APLD : LA PÉRIODE NEUTRALISÉE EST PROLONGÉE JUSQU’EN JUIN
{NOUVEAU} Un arrêté publié le 13 avril au Journal officiel confirme la possibilité pour les employeurs de voir la période du 1er novembre 2020 au 30 juin 2021 neutralisée dans le décompte de la durée de recours à l’activité partielle de longue durée (APLD) et dans celui du volume de la réduction maximale d’activité. Pour rappel, en application d’un accord d’établissement, d’entreprise ou de groupe, ou sous couvert d’un accord de branche étendu, les employeurs peuvent, après validation ou homologation de l’ad-ministration, mettre en oeuvre un dispositif d’APLD. S’il est validé, l’employeur peut bénéficier du dispositif pendant une période de six mois renouvelable, avec un maximum de vingt-quatre mois, consécutifs ou non, sur une période de référence de trente-six mois consécutifs. Suite à la
deuxième vague de Covid-19, le gouverne-ment avait décidé de neutraliser, c’est-à-dire de ne pas prendre en compte, la période allant du 1er novembre 2020 au 31 mars 2021 pour :

  • le décompte de la durée de recours à l’APLD (vingt-quatre mois maximum) ;
  • le calcul du plafond autorisé de réduction d’activité (40 % de la durée légale du travail, voire 50 % sur autorisation, à apprécier en moyenne sur la durée de recours à l’APLD).

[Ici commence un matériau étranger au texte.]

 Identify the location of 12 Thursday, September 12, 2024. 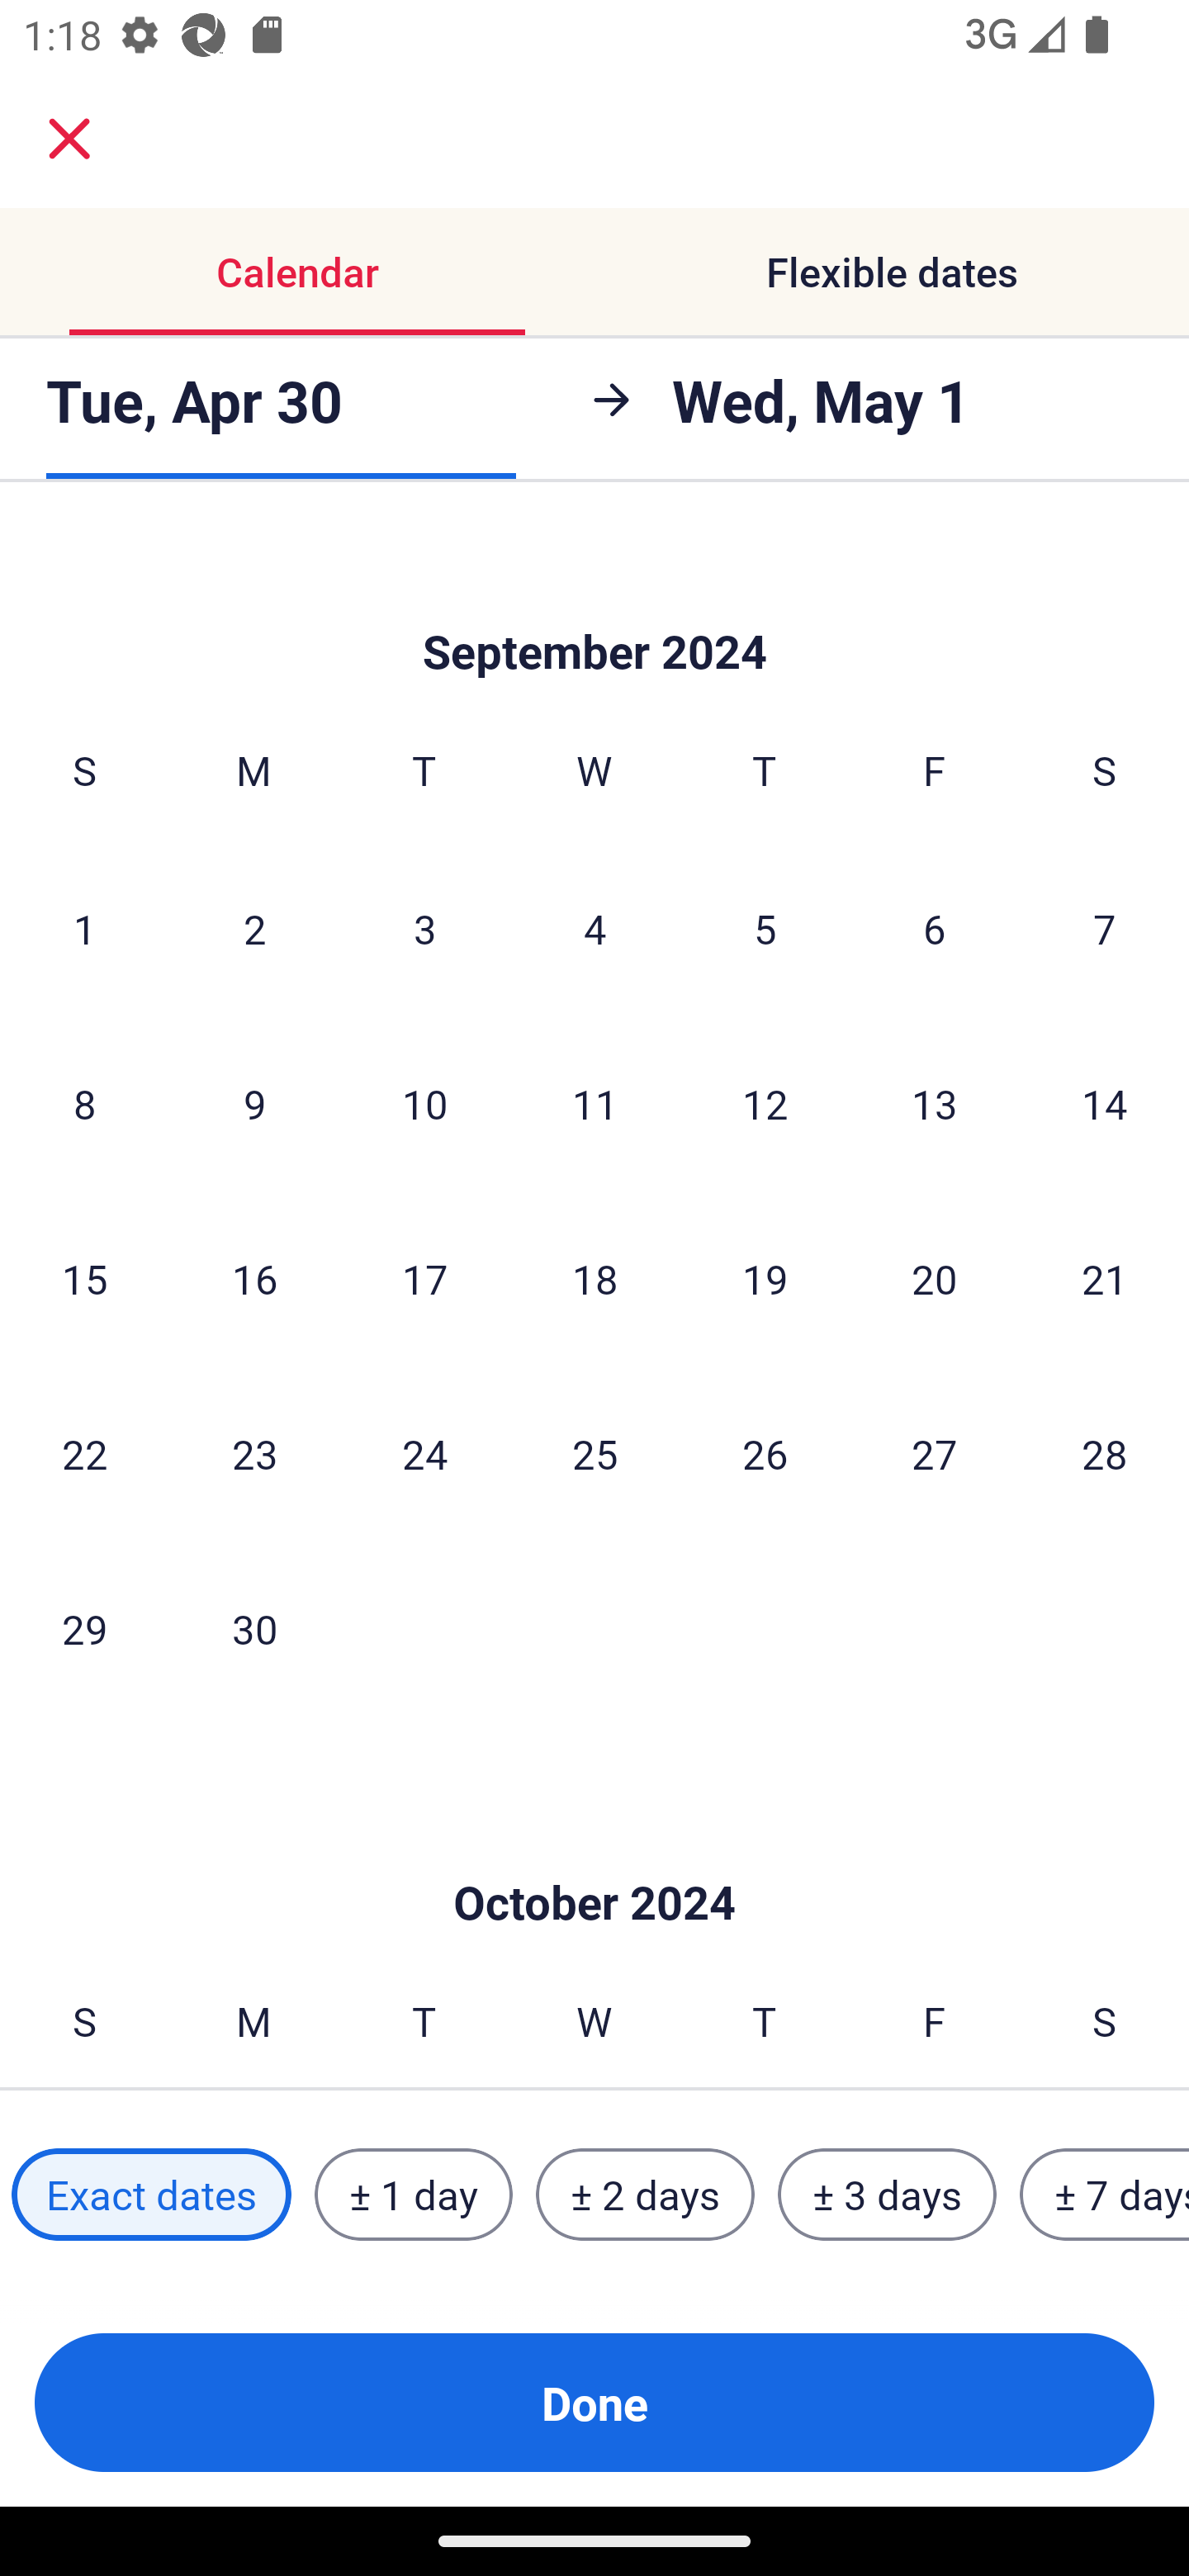
(765, 1103).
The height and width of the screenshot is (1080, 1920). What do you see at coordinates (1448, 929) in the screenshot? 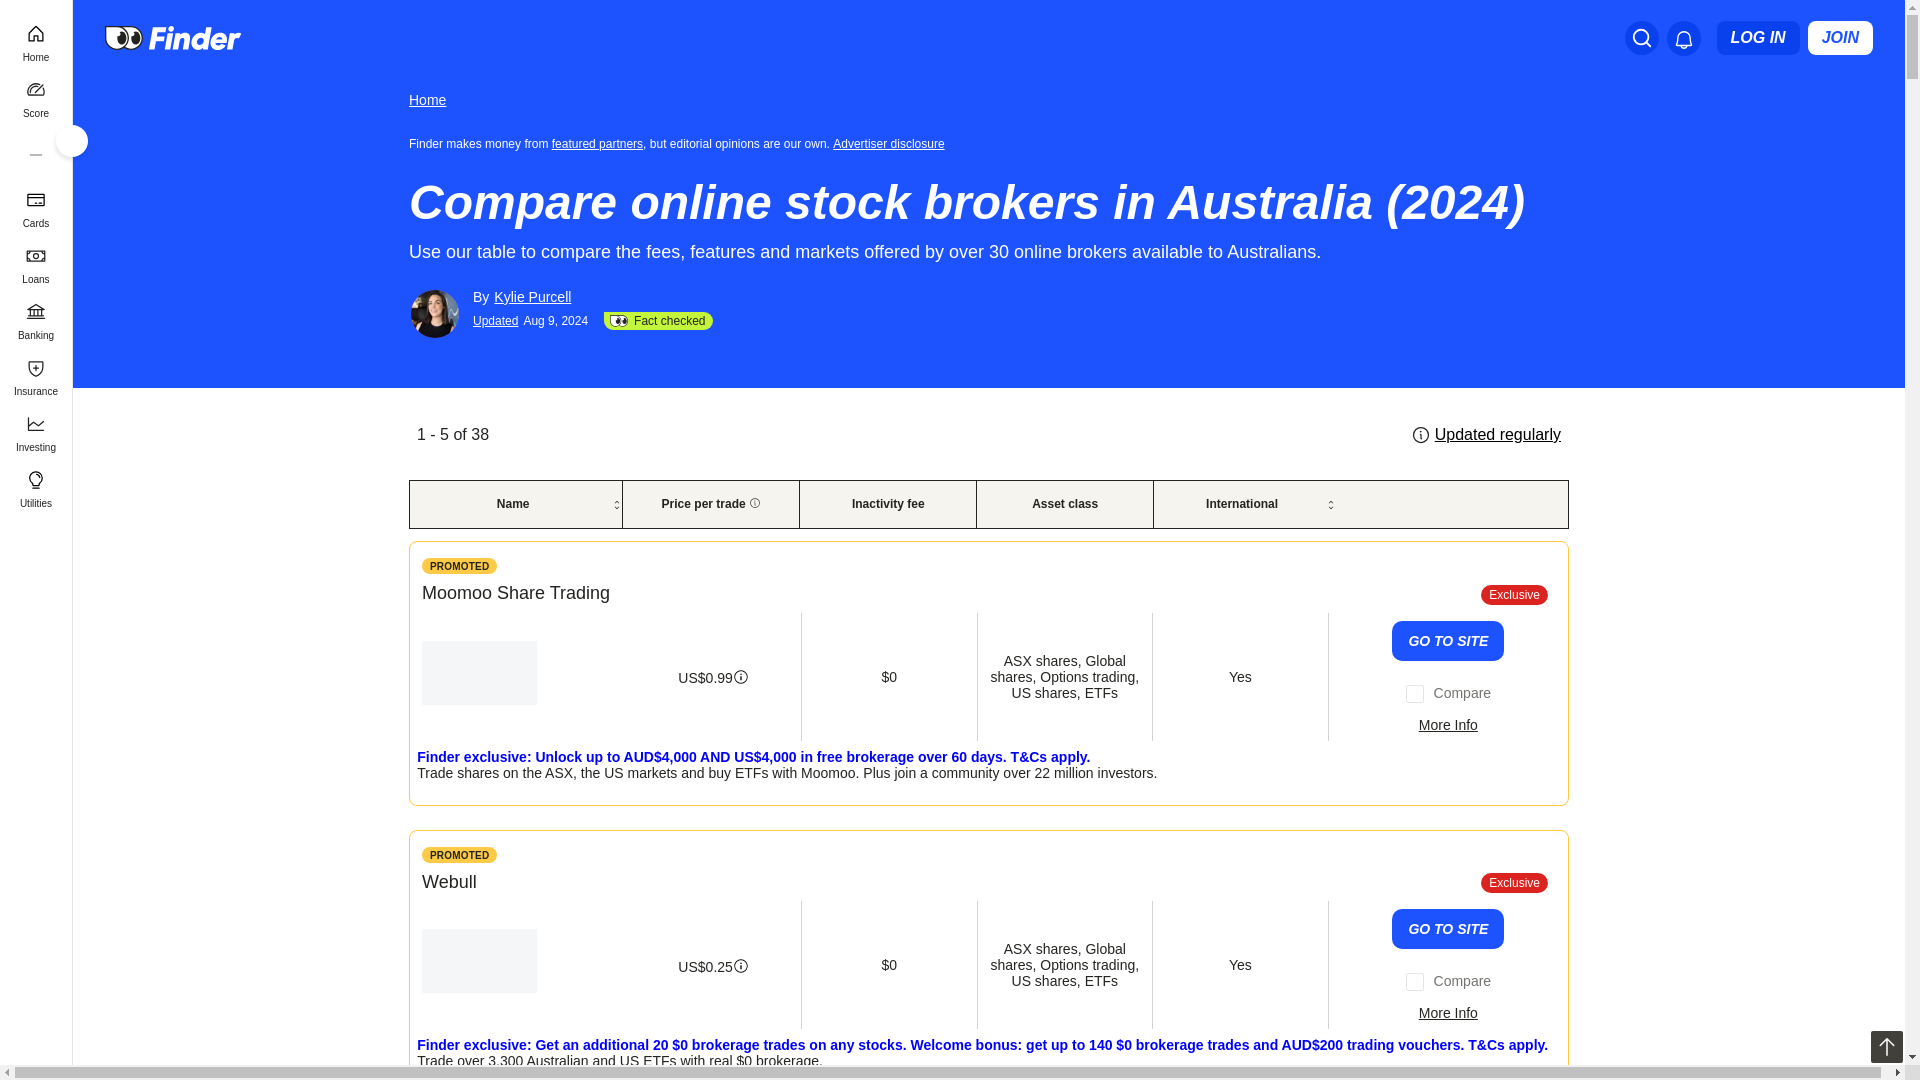
I see `Apply Now For The Webull` at bounding box center [1448, 929].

Cette période de neutralité est finalement étendue jusqu’au 30 juin.

 

DES DÉCRETS ADAPTENT LES MODALITÉS DU FONDS DE SOLIDARITÉ
{NOUVEAU} Le décret n° 2021-422 paru le 11 avril au Journal officiel entérine de nouvelles modifications du fonds de solidarité :

  • un nouveau régime est créé pour les entreprises interdites d’accueil du public durant une partie du mois de mars. L’aide est plafonnée à 1 500 € en cas de perte de chiffre d’affaires entre 20 et 50 %. En cas de perte de chiffre d’affaires supérieure à 50 %, elle peut atteindre 10 000 € ou être égale à 20 % du chiffre d’affaires de référence ;
  • le régime en vigueur pour les entreprises qui exercent leur activité principale dans le commerce de détail avec au moins un de leurs magasins de vente interdit d’accueil du public situé dans un centre commercial comportant un ou plusieurs bâtiments dont la surface commerciale utile est supérieure ou égale 20 000 m2 s’applique désormais dès 10 000 m2 ;
  • les critères d’éligibilité sont adaptés, la date de début d’activité pour l’entreprise demandeuse est désormais fixée au 31 décembre 2020 ; 
  • le texte indique également que le choix de la référence de chiffre d’affaires est désormais gelé en fonction du choix réalisé par les entreprises au titre du mois de février 2021 ;
  • le dispositif dérogatoire concernant le département de Mayotte est reconduit pour les entreprises dites « autres » de moins de 250 salariés bénéficiant désormais d’une aide plafonnée à 3 000 € au lieu de 1 500 € ;

Le décret n° 2021-423 s‘applique dans certains territoires ultramarins : la Réunion, la Guadeloupe, la Martinique, Saint-Martin, Saint-Barthélemy et la Polynésie française. Il crée un dispositif spécifique qui s’applique aux entreprises exerçant leur activité principale dans le commerce de détail, à l’exception des automobiles et des motocycles, ou dans la réparation et la maintenance navale.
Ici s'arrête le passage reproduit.